Exercise prompt: Write out word for word each line from the one containing "Click 'Согласовано' label" through the close of the listing, including both ends. Pictures do not belong in the copy.
■ ■ ■
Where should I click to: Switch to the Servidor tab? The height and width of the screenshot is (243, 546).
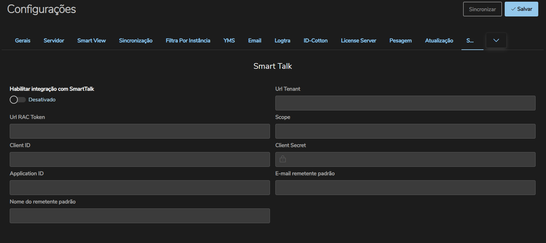tap(54, 41)
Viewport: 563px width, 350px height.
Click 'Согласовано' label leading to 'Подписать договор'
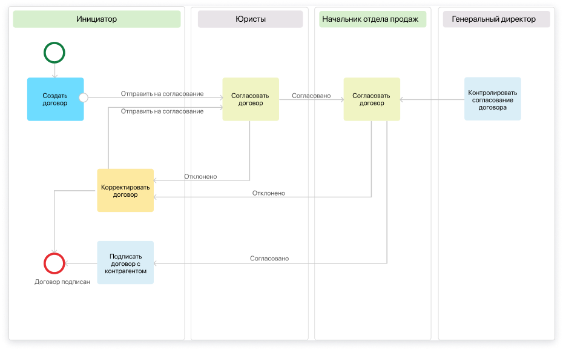(x=269, y=259)
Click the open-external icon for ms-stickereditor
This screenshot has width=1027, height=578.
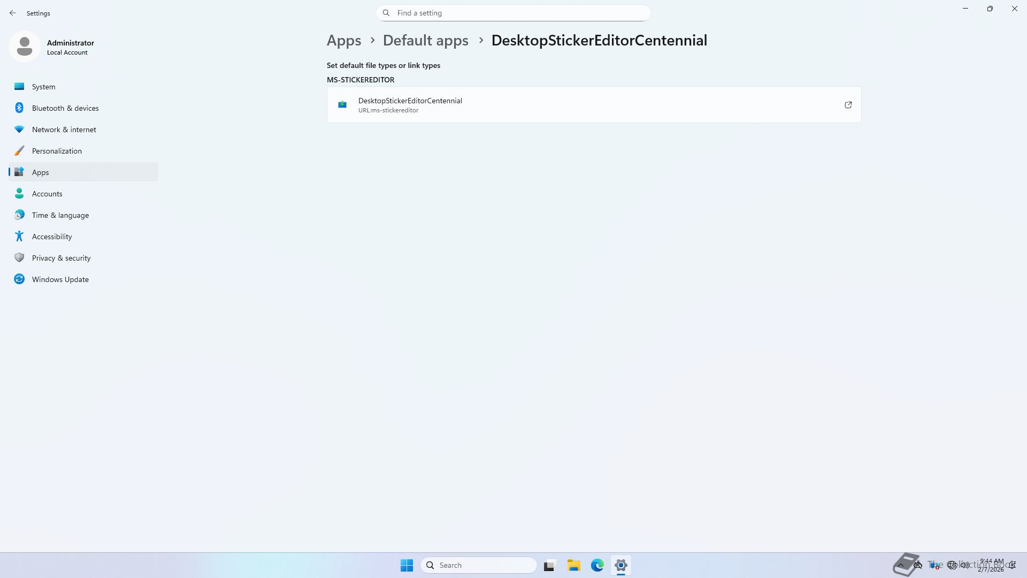click(x=848, y=105)
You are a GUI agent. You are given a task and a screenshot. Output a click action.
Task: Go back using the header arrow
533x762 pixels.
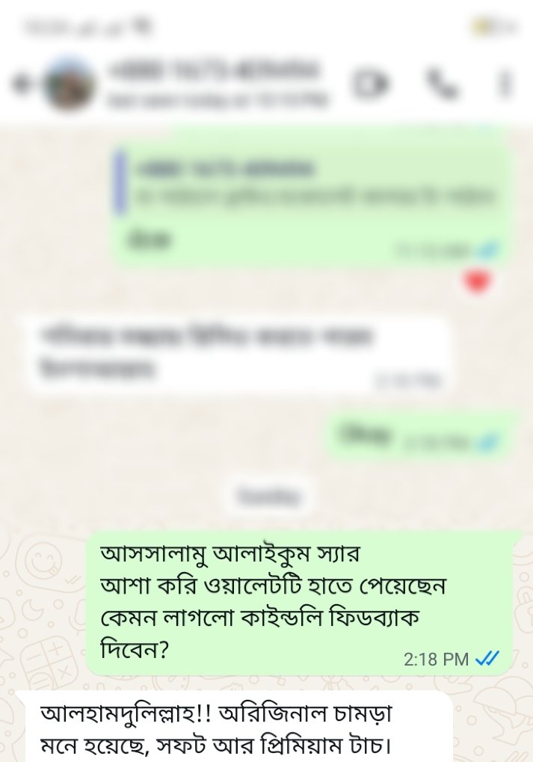click(19, 84)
■ ■ ■
Final answer:
Click 'Согласовано' label leading to 'Подписать договор'
(x=269, y=259)
Click the open-external icon for ms-stickereditor
This screenshot has width=1027, height=578.
click(x=848, y=105)
You are a GUI agent. You are given a task and a screenshot. Output a click action.
Task: Go back using the header arrow
533x762 pixels.
click(19, 84)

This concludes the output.